As shown in Fig. 2(b), the fabricated Y-shaped microfluidic chip is connected with three syringe pumps (NE-1000, New Era Pump Systems) for controlling the dynamic biochemical signal and the magnitude of the wall shear stress in the mixing micro-channel C by regulating the flow rates from these pumps. More specifically, Inlet A is connected to two syringe pumps with T-bend and silicone tubes. The dynamic biochemical signal is generated by controlling the flow rates of the input solution and solvent from two syringe pumps, simultaneously. Inlet B is connected to the third syringe pump to generate the time-varying laminar flows without the biochemical factor. An inverted microscope (CKX41, Olympus Corporation) equipped with a CCD camera (DS126431, Canon Inc.) is adopted to observe the fluorescent signal intensity in the mixing channel C in real time (see Fig. 2(b)).

2.3.2 Experimental protocol

For actual experimental validation, the fluorescent solution (Rhodamine-6, Sigma-Aldrich) with time-dependent concentrations is used to simulate the biochemical signal. The fluorescent signal ϕ_A(t) at 1/30 Hz or 1/6 Hz is input through Inlet A of the Y-shaped microfluidic chip at a constant volumetric flow rate Q_A = 1× 10^-9 m³/s. The volume flow rate Q_B(t) of Solution B changes as a square wave at 1/30 Hz or 1/6 Hz between Q_A (2× 10^-9 m³/s) and 2Q_A (2× 10^-9 m³/s). The time-varying images for the dynamic fluorescent signals at any position in the mixing channel can be observed and detected by the fluorescence microscope with the CCD camera (see Fig. 2(c)).
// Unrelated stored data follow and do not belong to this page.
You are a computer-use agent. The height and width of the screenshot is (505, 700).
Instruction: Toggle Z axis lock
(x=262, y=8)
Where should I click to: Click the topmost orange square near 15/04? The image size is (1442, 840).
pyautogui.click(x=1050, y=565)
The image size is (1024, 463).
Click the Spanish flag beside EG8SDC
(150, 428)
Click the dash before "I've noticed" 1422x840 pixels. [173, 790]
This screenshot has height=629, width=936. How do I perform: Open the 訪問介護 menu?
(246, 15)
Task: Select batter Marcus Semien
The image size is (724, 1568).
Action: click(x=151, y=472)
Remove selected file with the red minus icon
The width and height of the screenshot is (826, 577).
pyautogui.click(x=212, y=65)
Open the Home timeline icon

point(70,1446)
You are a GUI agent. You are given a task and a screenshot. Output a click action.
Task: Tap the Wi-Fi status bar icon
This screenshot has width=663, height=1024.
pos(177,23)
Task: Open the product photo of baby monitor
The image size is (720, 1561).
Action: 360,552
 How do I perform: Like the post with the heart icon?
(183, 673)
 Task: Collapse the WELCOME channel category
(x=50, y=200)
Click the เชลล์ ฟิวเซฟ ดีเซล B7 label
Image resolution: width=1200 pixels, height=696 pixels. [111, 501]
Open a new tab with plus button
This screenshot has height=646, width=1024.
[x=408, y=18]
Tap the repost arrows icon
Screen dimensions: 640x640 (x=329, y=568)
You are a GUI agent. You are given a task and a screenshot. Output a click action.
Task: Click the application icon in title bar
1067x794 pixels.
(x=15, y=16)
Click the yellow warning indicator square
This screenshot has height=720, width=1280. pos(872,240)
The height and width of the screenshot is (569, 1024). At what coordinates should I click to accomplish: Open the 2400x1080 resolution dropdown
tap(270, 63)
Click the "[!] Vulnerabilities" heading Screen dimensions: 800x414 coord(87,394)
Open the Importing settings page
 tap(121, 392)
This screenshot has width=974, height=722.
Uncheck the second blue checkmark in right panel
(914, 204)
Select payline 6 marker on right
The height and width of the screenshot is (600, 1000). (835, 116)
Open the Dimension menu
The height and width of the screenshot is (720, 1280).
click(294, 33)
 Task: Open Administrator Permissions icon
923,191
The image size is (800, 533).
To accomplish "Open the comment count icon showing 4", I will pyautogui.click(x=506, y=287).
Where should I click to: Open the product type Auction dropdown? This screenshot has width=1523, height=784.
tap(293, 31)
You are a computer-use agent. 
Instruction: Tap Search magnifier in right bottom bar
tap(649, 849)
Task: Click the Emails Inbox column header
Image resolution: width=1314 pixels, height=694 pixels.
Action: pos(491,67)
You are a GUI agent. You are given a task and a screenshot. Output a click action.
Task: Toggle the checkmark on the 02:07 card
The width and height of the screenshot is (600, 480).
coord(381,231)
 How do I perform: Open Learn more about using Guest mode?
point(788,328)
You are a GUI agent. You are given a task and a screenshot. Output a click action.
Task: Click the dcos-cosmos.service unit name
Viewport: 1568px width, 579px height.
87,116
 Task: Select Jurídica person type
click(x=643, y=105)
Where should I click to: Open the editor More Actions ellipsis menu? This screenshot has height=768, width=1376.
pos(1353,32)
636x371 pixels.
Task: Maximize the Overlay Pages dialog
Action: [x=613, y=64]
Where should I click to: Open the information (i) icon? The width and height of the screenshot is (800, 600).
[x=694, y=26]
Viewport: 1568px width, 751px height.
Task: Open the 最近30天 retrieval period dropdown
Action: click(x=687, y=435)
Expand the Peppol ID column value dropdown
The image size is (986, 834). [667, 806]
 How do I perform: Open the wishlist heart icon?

The dynamic fluorescent intensities are then extracted from the images by use of the MATLAB software. When the fluorescent intensities are calculated at each time point, the grey-values from the image background are subtracted. All the experimental results are normalized by a constant reference value.

3 Results 3.1 Simulation results and experimental validation for tempo-spatial profiles of biochemical signals

To understand the discrepancy between the temporal-spatial profiles of biochemical signals being transported in the steady flow and pulsatile flows, it is assumed that a biochemical signal ϕ₀(t)=ϕ₀ (1.0+0.5sin (2πf_ϕt)) is transported into a steady flow with the flow rate Q=2× 10^-9 m³/s or a square-wave-like pulsatile flow with the flow rate between 2× 10^-9 m³/s and 3× 10^-9 m³/s and the frequency f_v=1/30 Hz in the mixing micro-channel C. Figure 3 exhibits the numerically simulated spatial concentration profiles of the signal transported in the steady flow (see Fig. 3(a)) and the square-wave-like pulsatile flow (see Fig. 3(b)), respectively, at t=110 s in the mixing micro-channel C. It is evident from Fig. 3 that, for steady or pulsatile flows, the biochemical signals have amplitude attenuation at any position along the channel length (the z-direction), the dynamic signal keeps wave-like at the region near the side wall at x=1 mm, while the signal amplitude at the region around the interface between two streams from Inlets A and B decreases due to the transverse molecular diffusion. Moreover, the interface between the two streams remains unchanged under the steady flow (see Fig. 3(a)), while its position changes dynamically under the pulsatile flows (see Fig. 3(b)).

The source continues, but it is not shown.